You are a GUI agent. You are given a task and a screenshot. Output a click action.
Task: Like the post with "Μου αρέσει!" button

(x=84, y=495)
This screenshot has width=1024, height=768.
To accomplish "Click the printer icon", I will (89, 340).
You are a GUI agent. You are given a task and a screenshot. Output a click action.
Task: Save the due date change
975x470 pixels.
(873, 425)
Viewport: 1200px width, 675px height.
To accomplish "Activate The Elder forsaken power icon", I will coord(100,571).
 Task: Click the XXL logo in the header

+---+

* Brief
Copy out each line above that contains the string "height".

* Solution for this exercise
This screenshot has width=1024, height=768.
Viewport: 1200px width, 675px height.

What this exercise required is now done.